An implication of the increased duration in broad indices is that they are more exposed than ever to an increase in the volatility of underlying global yield movements.

One commonly cited measure for expected yield volatility is the Merrill Lynch MOVE index, which measures the annualised standard deviation (in basis points) of expected movements of US Treasury yields, as implied by the options market (similar to how the VIX captures expected volatility for the US equity market).

For much of the pre-crisis period, the implied volatility on Treasury yields was around 100 basis points and the post-crisis period has seen this index trend lower alongside QE operations from global central banks, dropping to a historical low of 44 basis points in November 2017.

With the US Federal Reserve in the midst of a tightening cycle and other central banks looking to normalise monetary policy and contract their balance sheets, it is not unreasonable to expect to see heightened yield volatility over the next 12 months, with the recent episode in February amid inflation concerns potentially just a sample of things to come.

Comments from central bank officials, results of government bond auctions and the releases of economic data are now key risk events to an even greater degree than before.
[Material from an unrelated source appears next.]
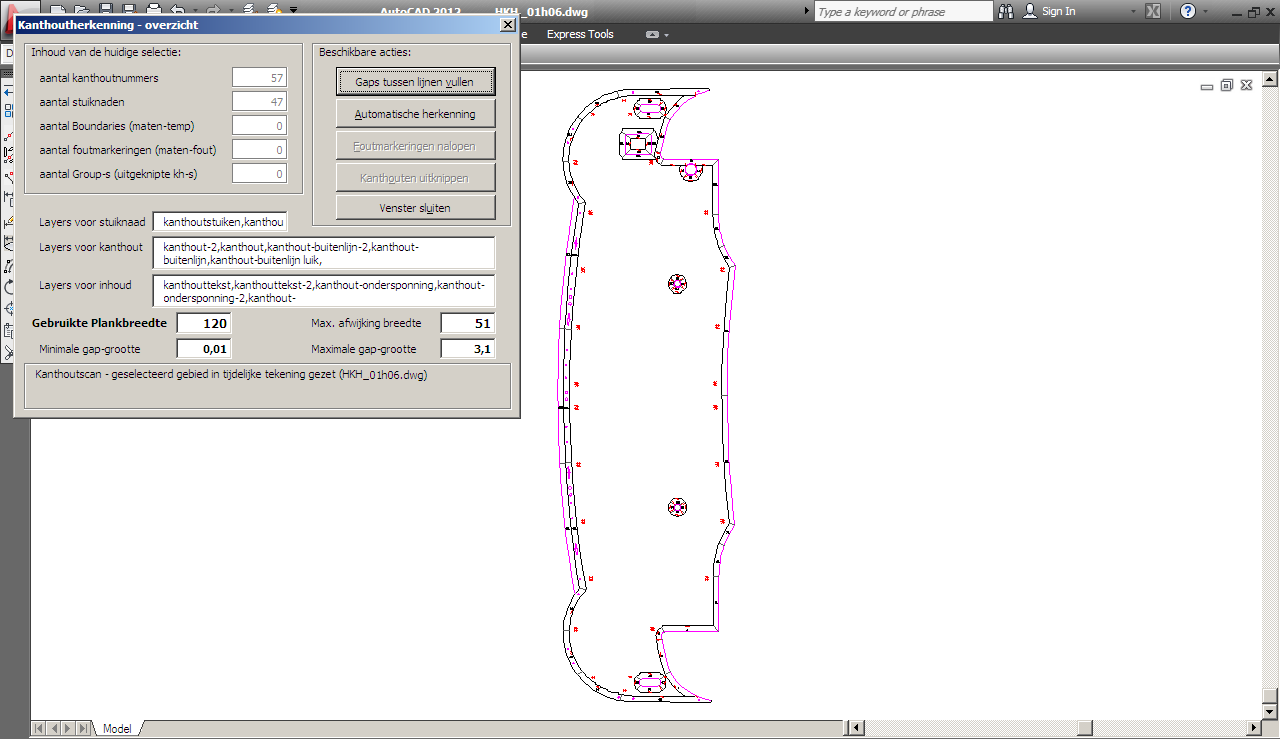Click the 'Venster sluiten' button
1280x739 pixels.
click(415, 208)
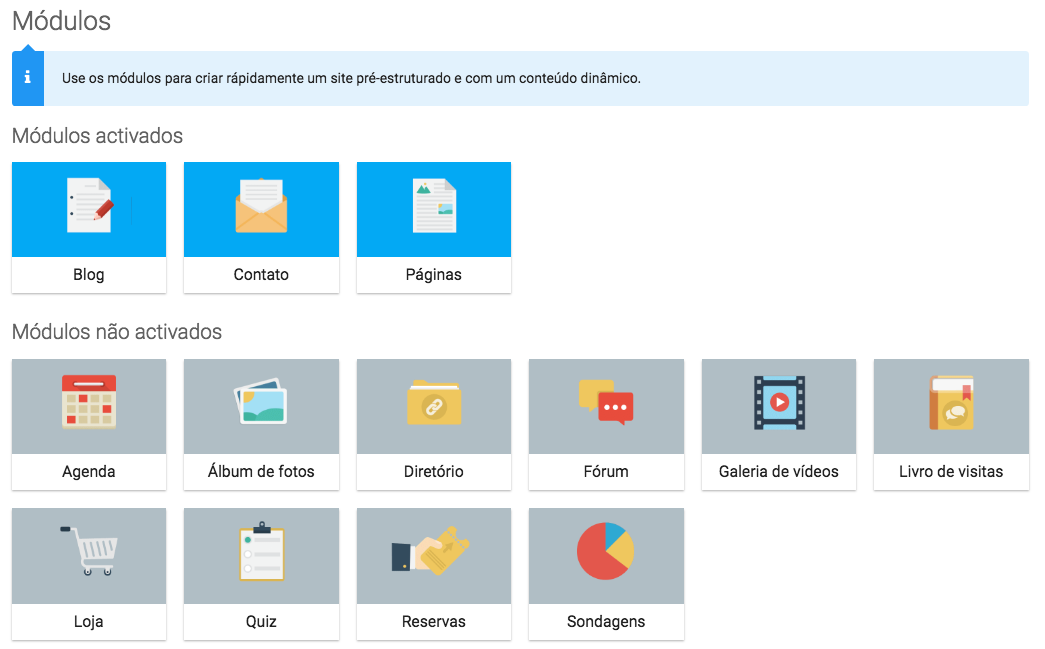Click the Galeria de vídeos film icon

tap(779, 402)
Ultimately, it is important for investors in Australian fixed-rate debt to be aware that global macro risks can overshadow domestic developments and issuer-specific factors.
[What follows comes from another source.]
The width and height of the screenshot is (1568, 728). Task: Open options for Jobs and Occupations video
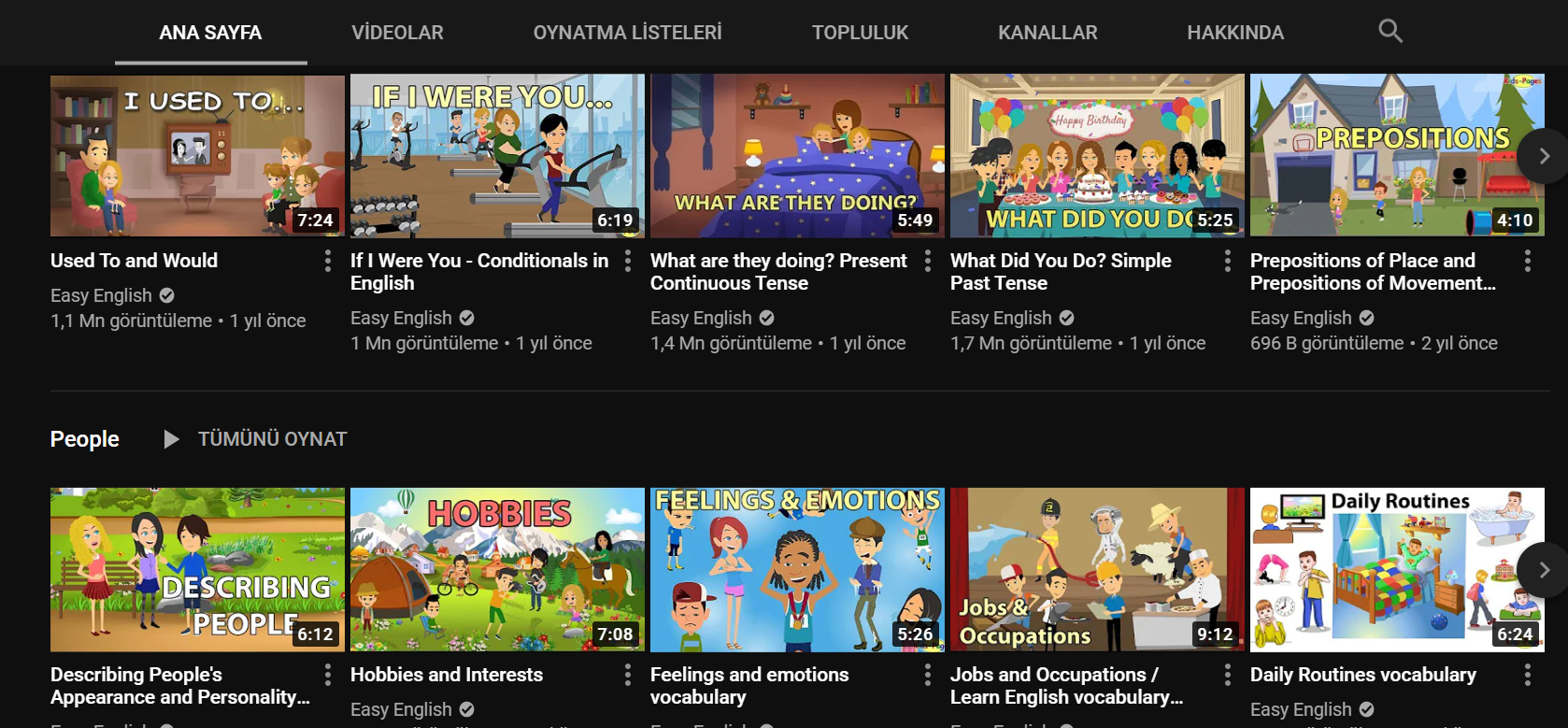click(x=1227, y=675)
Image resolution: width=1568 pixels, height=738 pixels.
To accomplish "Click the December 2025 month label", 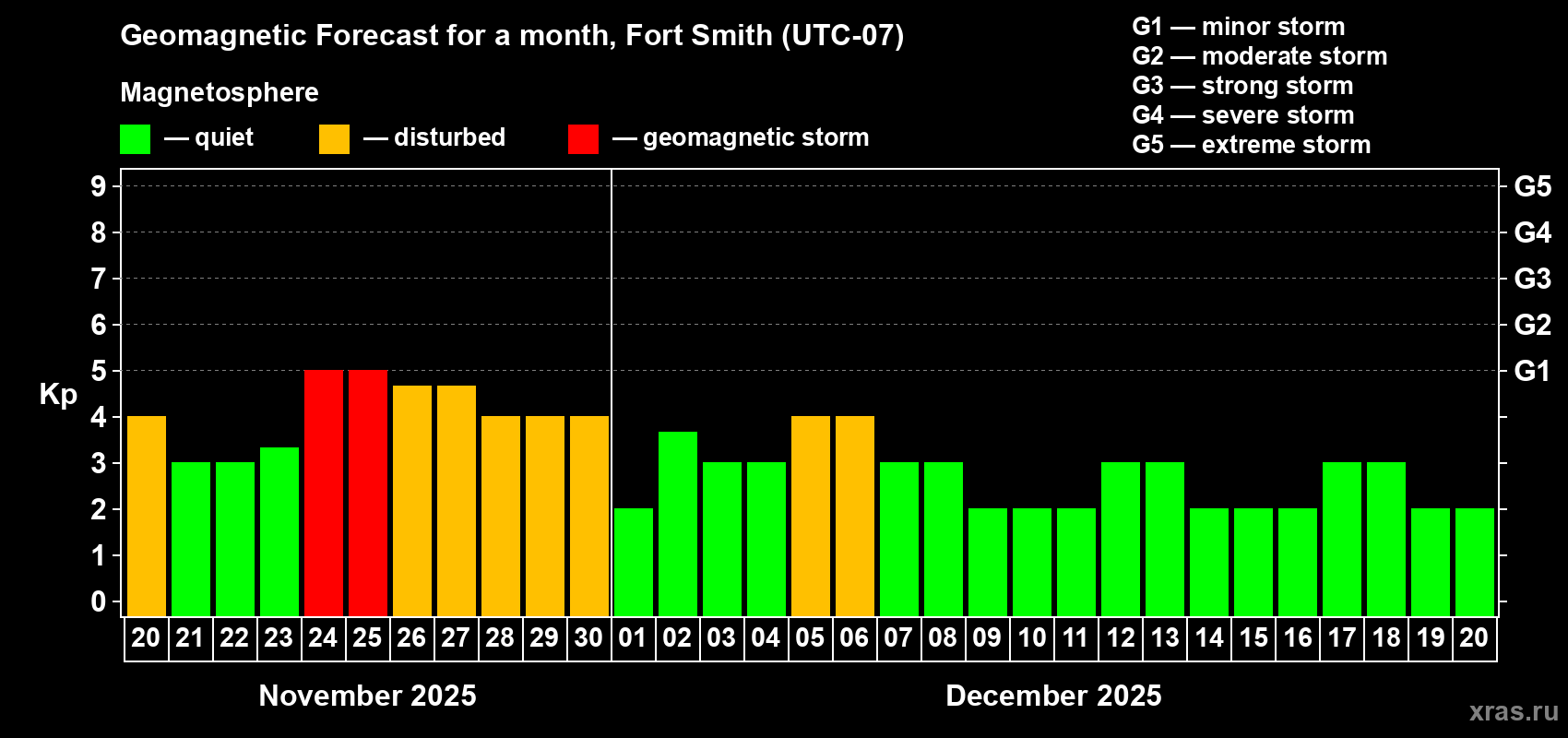I will pyautogui.click(x=1054, y=696).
Furthermore, investors and advisers should carefully assess whether allocating to liability-weighted bond composites is truly in the best interests of their portfolios, given the increased exposure to such risks. Duration, being a source of risk premia with a low correlation to equities, has benefits, even at relatively low yields, but it’s important not to lose control over it.

Alternatives to broad bond composites

For those investors and advisers looking to reduce duration exposure, this could be achieved by allocating to Australian floating rate bonds – such exposure is easily accessible via ASX-traded ETFs, such as the BetaShares Australian Bank Senior Floating Rate

Bond ETF, which provides exposure to a portfolio of some of the largest and most liquid senior floating rate bonds issued by Australian banks, with income paid monthly.

Alternatively, for those who would like to maintain fixed rate exposure but with a more stable duration profile, an ETF such as the BetaShares Australian Investment Grade Corporate Bond ETF provides a relatively stable duration and credit spread duration profile by investing in AUD-denominated corporate bonds with maturities limited to between five and 10 years, with income also paid monthly. 

Chamath de Silva is a portfolio manager at BetaShares.